Declare dependencies between resource objects

This guide teaches you how dependencies work in Config Sync and how to specify your own dependencies.

Config Sync automatically detects implicit dependencies between specific objects when syncing them to the cluster. For example, the Namespace objects are always applied before any objects in those Namespaces, and a CustomResourceDefinition (CRD) object is always applied before any custom resource of this type is applied. Likewise, deletion ordering is reverse for these implicit dependencies: Namespaces are deleted after objects in that namespace, and CRDs are deleted after Custom Resources of that type.

You can also set explicit dependencies by using the depends-on annotation. For example, you might want your MySQL StatefulSet to start up before your Wordpress Deployment, so that your database is applied and ready before Wordpress starts.

Requirements

  • RootSync and RepoSync APIs need to be enabled. If you installed Config Sync manually using kubectl, and don't have RootSync and RepoSync APIs enabled, you need to migrate your ConfigManagement object.
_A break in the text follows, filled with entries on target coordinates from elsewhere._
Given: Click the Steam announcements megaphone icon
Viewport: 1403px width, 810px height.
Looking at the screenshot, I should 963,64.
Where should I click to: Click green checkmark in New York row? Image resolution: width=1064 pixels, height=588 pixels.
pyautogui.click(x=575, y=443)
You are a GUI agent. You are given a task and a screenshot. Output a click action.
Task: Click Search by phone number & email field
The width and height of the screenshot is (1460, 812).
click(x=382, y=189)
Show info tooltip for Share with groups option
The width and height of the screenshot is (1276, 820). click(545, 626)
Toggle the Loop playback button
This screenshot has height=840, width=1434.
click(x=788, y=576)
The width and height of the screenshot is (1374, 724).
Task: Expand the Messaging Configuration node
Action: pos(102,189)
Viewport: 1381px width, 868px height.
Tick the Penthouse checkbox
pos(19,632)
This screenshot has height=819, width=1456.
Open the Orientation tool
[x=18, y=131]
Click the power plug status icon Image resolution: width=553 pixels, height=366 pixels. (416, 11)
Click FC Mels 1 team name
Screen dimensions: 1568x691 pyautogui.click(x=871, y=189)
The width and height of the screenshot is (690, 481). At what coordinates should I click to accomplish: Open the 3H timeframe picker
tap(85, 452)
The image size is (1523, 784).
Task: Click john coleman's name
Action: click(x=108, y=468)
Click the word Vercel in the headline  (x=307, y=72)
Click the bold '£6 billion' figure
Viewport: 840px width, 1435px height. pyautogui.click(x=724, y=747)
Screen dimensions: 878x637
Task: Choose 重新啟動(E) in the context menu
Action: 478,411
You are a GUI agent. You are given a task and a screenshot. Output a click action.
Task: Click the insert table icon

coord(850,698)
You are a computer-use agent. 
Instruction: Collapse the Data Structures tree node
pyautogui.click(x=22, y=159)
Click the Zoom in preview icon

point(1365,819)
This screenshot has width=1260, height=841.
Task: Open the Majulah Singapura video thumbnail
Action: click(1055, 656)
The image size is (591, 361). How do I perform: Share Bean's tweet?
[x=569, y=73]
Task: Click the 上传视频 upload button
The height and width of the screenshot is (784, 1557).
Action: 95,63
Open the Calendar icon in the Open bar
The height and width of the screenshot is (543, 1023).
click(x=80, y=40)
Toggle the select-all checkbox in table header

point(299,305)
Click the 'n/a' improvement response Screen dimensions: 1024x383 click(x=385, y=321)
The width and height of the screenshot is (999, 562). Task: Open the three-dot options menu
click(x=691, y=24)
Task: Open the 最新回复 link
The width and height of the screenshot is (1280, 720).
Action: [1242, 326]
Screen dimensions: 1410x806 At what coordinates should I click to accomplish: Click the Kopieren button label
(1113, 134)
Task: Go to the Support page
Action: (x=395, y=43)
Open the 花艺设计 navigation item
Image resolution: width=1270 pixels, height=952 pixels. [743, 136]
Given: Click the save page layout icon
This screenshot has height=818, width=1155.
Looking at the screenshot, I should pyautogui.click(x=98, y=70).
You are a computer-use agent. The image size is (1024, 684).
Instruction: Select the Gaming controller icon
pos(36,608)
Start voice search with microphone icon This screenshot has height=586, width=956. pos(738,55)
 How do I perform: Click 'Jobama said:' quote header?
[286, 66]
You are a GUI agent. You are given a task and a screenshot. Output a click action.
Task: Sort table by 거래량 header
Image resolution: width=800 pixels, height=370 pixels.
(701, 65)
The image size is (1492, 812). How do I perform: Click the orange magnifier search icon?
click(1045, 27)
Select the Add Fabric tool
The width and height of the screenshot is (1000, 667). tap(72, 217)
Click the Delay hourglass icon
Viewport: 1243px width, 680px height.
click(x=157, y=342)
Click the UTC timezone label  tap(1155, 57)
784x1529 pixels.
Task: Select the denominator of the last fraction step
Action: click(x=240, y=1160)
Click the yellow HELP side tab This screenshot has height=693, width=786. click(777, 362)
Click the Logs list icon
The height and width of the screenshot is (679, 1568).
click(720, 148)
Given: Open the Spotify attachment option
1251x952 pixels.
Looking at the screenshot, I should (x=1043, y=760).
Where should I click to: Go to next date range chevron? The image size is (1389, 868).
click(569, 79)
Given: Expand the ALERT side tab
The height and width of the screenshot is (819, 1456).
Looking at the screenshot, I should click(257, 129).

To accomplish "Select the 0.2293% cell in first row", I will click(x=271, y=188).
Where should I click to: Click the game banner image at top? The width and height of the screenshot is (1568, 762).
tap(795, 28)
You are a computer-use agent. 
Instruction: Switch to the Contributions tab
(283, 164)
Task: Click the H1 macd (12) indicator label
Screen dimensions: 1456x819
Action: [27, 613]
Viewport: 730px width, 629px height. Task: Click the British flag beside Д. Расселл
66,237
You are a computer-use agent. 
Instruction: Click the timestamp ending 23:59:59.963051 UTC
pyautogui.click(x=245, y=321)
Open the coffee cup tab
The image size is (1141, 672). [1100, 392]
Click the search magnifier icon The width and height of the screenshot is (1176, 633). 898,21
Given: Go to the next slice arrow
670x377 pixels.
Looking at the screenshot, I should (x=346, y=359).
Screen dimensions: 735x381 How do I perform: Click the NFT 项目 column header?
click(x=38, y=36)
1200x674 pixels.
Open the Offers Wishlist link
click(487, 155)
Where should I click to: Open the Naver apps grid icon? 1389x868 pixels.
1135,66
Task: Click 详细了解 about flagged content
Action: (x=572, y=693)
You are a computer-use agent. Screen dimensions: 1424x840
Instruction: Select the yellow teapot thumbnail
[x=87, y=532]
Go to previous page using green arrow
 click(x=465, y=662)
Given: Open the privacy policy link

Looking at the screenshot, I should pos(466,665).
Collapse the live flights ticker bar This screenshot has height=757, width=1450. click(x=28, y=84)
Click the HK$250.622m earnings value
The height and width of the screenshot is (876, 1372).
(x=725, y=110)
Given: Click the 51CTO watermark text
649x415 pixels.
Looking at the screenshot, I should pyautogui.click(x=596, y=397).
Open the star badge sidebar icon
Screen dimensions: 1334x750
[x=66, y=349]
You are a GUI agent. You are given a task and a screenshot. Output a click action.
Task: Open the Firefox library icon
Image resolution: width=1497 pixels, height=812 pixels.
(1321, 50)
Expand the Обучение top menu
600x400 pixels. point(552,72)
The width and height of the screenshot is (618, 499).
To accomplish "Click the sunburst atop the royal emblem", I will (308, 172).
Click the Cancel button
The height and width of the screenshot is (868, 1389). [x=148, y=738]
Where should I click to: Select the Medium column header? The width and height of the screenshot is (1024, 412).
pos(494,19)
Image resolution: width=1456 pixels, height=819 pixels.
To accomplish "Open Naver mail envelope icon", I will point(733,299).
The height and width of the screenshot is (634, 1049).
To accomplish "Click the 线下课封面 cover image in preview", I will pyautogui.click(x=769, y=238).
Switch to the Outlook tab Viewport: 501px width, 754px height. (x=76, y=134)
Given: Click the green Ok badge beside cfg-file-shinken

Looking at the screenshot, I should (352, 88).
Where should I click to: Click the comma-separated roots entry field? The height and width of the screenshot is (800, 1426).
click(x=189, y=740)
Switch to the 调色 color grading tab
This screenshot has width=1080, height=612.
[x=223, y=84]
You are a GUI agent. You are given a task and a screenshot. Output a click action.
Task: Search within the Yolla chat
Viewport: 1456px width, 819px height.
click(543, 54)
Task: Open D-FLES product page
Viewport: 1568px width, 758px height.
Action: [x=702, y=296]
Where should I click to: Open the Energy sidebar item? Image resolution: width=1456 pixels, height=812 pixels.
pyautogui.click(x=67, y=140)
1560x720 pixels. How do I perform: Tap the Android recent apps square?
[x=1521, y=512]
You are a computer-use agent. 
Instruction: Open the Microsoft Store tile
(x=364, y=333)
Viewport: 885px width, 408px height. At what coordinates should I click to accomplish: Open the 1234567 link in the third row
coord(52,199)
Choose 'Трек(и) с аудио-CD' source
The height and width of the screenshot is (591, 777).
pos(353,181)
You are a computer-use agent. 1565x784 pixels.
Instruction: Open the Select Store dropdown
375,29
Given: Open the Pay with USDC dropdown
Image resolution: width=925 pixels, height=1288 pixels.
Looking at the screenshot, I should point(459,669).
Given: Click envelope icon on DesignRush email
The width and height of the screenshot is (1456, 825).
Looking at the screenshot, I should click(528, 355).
  • Dependencies must be in the same source of truth as their dependent and be managed by the same RootSync or RepoSync object.

Apply group

When syncing resources to the cluster, Config Sync divides resources that have direct or indirect dependencies into different apply groups. One apply group only consists of resources without direct or indirect dependencies on each others. The apply group in which resources do not have any dependencies will be applied first.

Actuation and reconciliation

When an object is actuated (either applied or pruned), it can take a while for the object to be reconciled by its controller. For example, when a Deployment is applied, the underlying Pods might not be ready immediately. After the underlying Pods are ready, the Deployment is reconciled. For different types of objects, Config Sync checks different types of conditions to verify if an object is reconciled. More details can be found in sigs.k8s.io/cli-utils

With the depends-on annotation, Config Sync not only applies objects in the order that you want, it also verifies that the dependency object is reconciled before applying the dependent object.

If the dependecy object does not reconcile within the default reconcile timeout of 5 minutes, Config Sync will not apply the dependent object until next sync period. You can override the default reconcile timeout by setting spec.override.reconcileTimeout.

Add the depends-on annotation to an object

To specify a dependency, add the config.kubernetes.io/depends-on annotation on the dependent object with a value that references the dependency objects.

For the Wordpress example, the annotation in Wordpress Deployment resembles the following:

# deployment.yaml
apiVersion: apps/v1
kind: Deployment
metadata:
  name: wordpress
  namespace: default
  labels:
    app: wordpress
  annotations:
    config.kubernetes.io/depends-on: apps/namespaces/default/StatefulSet/wordpress-mysql

When Config Sync applies the objects, it first applies the dependency, the object wordpress-mysql StatefulSet. When the dependency has been reconciled, Config Sync applies the dependent, the wordpress Deployment.

Object references

Object references use the following syntax:

  • For namespaced objects:

    GROUP/namespaces/NAMESPACE/KIND/NAME
    
  • For cluster-scoped objects:

    GROUP/KIND/NAME
    

    Replace the following:

    • GROUP: The group of the dependency object.
    • NAMESPACE: The namespace of the namespace-scoped dependency object.
    • KIND: The kind of the dependency object. This field is case sensitive. For example, use "Pod" instead of "pod".
    • NAME: The name of the dependency object.

For objects in the core group, the empty string is used instead, for example /namespaces/test/Pod/pod-a.

Use , to separate multiple object references, for example /namespaces/test/Pod/pod-a,/namespaces/test/Pod/pod-b.